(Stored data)
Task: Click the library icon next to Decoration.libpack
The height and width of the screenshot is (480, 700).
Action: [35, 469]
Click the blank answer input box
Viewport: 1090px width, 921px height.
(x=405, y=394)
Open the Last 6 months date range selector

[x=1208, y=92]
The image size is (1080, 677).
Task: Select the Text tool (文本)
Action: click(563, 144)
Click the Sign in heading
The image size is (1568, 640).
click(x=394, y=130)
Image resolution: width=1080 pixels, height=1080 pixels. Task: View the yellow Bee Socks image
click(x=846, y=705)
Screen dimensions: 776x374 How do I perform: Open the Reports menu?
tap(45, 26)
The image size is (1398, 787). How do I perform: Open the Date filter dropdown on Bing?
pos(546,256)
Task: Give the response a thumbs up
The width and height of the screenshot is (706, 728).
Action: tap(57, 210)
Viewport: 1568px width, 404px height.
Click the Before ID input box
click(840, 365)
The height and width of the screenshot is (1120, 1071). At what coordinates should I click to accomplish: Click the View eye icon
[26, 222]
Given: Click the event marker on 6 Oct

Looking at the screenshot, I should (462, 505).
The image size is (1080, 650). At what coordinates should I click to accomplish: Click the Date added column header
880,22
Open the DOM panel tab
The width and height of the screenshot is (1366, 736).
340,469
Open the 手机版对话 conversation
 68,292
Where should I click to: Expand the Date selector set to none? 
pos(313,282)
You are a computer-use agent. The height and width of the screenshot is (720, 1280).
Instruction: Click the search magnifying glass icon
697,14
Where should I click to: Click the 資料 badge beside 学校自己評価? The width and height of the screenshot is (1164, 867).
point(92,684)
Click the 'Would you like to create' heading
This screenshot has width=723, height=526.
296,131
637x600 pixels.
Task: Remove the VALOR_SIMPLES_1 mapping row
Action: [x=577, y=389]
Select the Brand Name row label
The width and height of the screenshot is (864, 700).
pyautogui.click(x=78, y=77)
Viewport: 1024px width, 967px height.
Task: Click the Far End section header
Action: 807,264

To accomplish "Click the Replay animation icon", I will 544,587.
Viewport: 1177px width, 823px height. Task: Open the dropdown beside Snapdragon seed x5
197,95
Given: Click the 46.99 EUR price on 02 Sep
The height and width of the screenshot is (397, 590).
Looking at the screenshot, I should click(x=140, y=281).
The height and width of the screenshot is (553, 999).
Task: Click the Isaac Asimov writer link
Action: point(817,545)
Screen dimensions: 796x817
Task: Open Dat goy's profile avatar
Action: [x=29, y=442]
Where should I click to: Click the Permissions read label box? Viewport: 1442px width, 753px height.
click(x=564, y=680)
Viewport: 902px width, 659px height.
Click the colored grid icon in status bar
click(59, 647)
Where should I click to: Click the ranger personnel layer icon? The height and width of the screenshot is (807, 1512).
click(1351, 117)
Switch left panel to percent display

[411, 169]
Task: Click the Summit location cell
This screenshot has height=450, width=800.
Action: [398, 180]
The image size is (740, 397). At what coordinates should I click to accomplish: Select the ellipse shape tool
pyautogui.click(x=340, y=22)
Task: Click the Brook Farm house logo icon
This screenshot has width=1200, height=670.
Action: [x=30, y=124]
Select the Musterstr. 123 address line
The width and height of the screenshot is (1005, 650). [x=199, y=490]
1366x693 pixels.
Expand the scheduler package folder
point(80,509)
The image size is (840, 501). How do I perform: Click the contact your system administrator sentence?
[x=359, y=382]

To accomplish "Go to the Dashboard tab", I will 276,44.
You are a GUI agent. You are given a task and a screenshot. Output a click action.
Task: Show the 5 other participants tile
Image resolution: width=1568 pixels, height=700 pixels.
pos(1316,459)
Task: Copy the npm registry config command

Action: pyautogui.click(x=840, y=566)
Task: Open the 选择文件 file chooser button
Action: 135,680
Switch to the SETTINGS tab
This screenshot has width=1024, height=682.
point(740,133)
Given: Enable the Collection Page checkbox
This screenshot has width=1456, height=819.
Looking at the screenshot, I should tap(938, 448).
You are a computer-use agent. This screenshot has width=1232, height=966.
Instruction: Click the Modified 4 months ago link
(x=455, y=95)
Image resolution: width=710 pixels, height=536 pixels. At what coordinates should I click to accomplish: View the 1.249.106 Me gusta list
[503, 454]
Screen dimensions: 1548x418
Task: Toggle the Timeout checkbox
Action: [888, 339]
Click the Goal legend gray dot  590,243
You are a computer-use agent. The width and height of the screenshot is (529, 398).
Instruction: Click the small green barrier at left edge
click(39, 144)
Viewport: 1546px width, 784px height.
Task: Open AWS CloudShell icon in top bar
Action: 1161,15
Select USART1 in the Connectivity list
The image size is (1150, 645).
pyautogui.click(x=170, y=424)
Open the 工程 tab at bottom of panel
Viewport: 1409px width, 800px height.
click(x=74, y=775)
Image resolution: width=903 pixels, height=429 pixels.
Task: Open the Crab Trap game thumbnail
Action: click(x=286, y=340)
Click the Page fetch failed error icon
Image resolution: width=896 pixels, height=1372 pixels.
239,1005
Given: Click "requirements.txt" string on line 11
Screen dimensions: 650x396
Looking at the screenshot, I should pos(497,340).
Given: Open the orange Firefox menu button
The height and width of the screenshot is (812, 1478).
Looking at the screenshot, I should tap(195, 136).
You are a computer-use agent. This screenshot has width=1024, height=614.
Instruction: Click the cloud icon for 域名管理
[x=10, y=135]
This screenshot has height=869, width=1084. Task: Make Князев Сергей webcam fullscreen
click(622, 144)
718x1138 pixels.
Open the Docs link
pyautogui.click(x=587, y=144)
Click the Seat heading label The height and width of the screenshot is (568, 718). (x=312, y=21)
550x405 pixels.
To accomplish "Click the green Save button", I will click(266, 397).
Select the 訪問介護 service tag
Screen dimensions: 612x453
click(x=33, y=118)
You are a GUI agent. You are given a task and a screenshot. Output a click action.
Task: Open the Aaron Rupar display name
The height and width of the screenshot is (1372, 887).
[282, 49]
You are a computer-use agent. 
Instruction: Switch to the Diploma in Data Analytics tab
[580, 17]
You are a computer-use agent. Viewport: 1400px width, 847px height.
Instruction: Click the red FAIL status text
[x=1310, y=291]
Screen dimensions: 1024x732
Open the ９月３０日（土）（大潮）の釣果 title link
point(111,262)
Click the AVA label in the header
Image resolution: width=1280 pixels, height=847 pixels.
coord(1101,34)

§ GOAL OF THE EXERCISE
A faithful, word-for-word transcription of the data above is required.

§ ANSWER AREA
Task: Click the library icon next to Decoration.libpack
The height and width of the screenshot is (480, 700).
Action: [35, 469]
Click the blank answer input box
Viewport: 1090px width, 921px height.
(x=405, y=394)
Open the Last 6 months date range selector

[x=1208, y=92]
The image size is (1080, 677).
Task: Select the Text tool (文本)
Action: click(563, 144)
Click the Sign in heading
The image size is (1568, 640).
click(x=394, y=130)
Image resolution: width=1080 pixels, height=1080 pixels. Task: View the yellow Bee Socks image
click(x=846, y=705)
Screen dimensions: 776x374 How do I perform: Open the Reports menu?
tap(45, 26)
The image size is (1398, 787). How do I perform: Open the Date filter dropdown on Bing?
pos(546,256)
Task: Give the response a thumbs up
The width and height of the screenshot is (706, 728).
Action: tap(57, 210)
Viewport: 1568px width, 404px height.
Click the Before ID input box
click(840, 365)
The height and width of the screenshot is (1120, 1071). At what coordinates should I click to accomplish: Click the View eye icon
[26, 222]
Given: Click the event marker on 6 Oct

Looking at the screenshot, I should (462, 505).
The image size is (1080, 650). At what coordinates should I click to accomplish: Click the Date added column header
880,22
Open the DOM panel tab
The width and height of the screenshot is (1366, 736).
340,469
Open the 手机版对话 conversation
 68,292
Where should I click to: Expand the Date selector set to none? 
pos(313,282)
You are a computer-use agent. The height and width of the screenshot is (720, 1280).
Instruction: Click the search magnifying glass icon
697,14
Where should I click to: Click the 資料 badge beside 学校自己評価? The width and height of the screenshot is (1164, 867).
point(92,684)
Click the 'Would you like to create' heading
This screenshot has width=723, height=526.
296,131
637x600 pixels.
Task: Remove the VALOR_SIMPLES_1 mapping row
Action: [x=577, y=389]
Select the Brand Name row label
The width and height of the screenshot is (864, 700).
pyautogui.click(x=78, y=77)
Viewport: 1024px width, 967px height.
Task: Click the Far End section header
Action: 807,264

To accomplish "Click the Replay animation icon", I will 544,587.
Viewport: 1177px width, 823px height. Task: Open the dropdown beside Snapdragon seed x5
197,95
Given: Click the 46.99 EUR price on 02 Sep
The height and width of the screenshot is (397, 590).
Looking at the screenshot, I should click(x=140, y=281).
The height and width of the screenshot is (553, 999).
Task: Click the Isaac Asimov writer link
Action: point(817,545)
Screen dimensions: 796x817
Task: Open Dat goy's profile avatar
Action: [x=29, y=442]
Where should I click to: Click the Permissions read label box? Viewport: 1442px width, 753px height.
click(x=564, y=680)
Viewport: 902px width, 659px height.
Click the colored grid icon in status bar
click(59, 647)
Where should I click to: Click the ranger personnel layer icon? The height and width of the screenshot is (807, 1512).
click(1351, 117)
Switch left panel to percent display

[411, 169]
Task: Click the Summit location cell
This screenshot has height=450, width=800.
Action: [398, 180]
The image size is (740, 397). At what coordinates should I click to accomplish: Select the ellipse shape tool
pyautogui.click(x=340, y=22)
Task: Click the Brook Farm house logo icon
This screenshot has width=1200, height=670.
Action: [x=30, y=124]
Select the Musterstr. 123 address line
The width and height of the screenshot is (1005, 650). [x=199, y=490]
1366x693 pixels.
Expand the scheduler package folder
point(80,509)
The image size is (840, 501). How do I perform: Click the contact your system administrator sentence?
[x=359, y=382]

To accomplish "Go to the Dashboard tab", I will 276,44.
You are a GUI agent. You are given a task and a screenshot. Output a click action.
Task: Show the 5 other participants tile
Image resolution: width=1568 pixels, height=700 pixels.
pos(1316,459)
Task: Copy the npm registry config command

Action: pyautogui.click(x=840, y=566)
Task: Open the 选择文件 file chooser button
Action: 135,680
Switch to the SETTINGS tab
This screenshot has width=1024, height=682.
point(740,133)
Given: Enable the Collection Page checkbox
This screenshot has width=1456, height=819.
Looking at the screenshot, I should tap(938, 448).
You are a computer-use agent. This screenshot has width=1232, height=966.
Instruction: Click the Modified 4 months ago link
(x=455, y=95)
Image resolution: width=710 pixels, height=536 pixels. At what coordinates should I click to accomplish: View the 1.249.106 Me gusta list
[503, 454]
Screen dimensions: 1548x418
Task: Toggle the Timeout checkbox
Action: [888, 339]
Click the Goal legend gray dot  590,243
You are a computer-use agent. The width and height of the screenshot is (529, 398).
Instruction: Click the small green barrier at left edge
click(39, 144)
Viewport: 1546px width, 784px height.
Task: Open AWS CloudShell icon in top bar
Action: 1161,15
Select USART1 in the Connectivity list
The image size is (1150, 645).
pyautogui.click(x=170, y=424)
Open the 工程 tab at bottom of panel
Viewport: 1409px width, 800px height.
click(x=74, y=775)
Image resolution: width=903 pixels, height=429 pixels.
Task: Open the Crab Trap game thumbnail
Action: click(x=286, y=340)
Click the Page fetch failed error icon
Image resolution: width=896 pixels, height=1372 pixels.
239,1005
Given: Click "requirements.txt" string on line 11
Screen dimensions: 650x396
Looking at the screenshot, I should pos(497,340).
Given: Open the orange Firefox menu button
The height and width of the screenshot is (812, 1478).
Looking at the screenshot, I should tap(195, 136).
You are a computer-use agent. This screenshot has width=1024, height=614.
Instruction: Click the cloud icon for 域名管理
[x=10, y=135]
This screenshot has height=869, width=1084. Task: Make Князев Сергей webcam fullscreen
click(622, 144)
718x1138 pixels.
Open the Docs link
pyautogui.click(x=587, y=144)
Click the Seat heading label The height and width of the screenshot is (568, 718). (x=312, y=21)
550x405 pixels.
To accomplish "Click the green Save button", I will click(266, 397).
Select the 訪問介護 service tag
Screen dimensions: 612x453
click(x=33, y=118)
You are a GUI agent. You are given a task and a screenshot. Output a click action.
Task: Open the Aaron Rupar display name
The height and width of the screenshot is (1372, 887).
[282, 49]
You are a computer-use agent. 
Instruction: Switch to the Diploma in Data Analytics tab
[580, 17]
You are a computer-use agent. Viewport: 1400px width, 847px height.
Instruction: Click the red FAIL status text
[x=1310, y=291]
Screen dimensions: 1024x732
Open the ９月３０日（土）（大潮）の釣果 title link
point(111,262)
Click the AVA label in the header
Image resolution: width=1280 pixels, height=847 pixels.
coord(1101,34)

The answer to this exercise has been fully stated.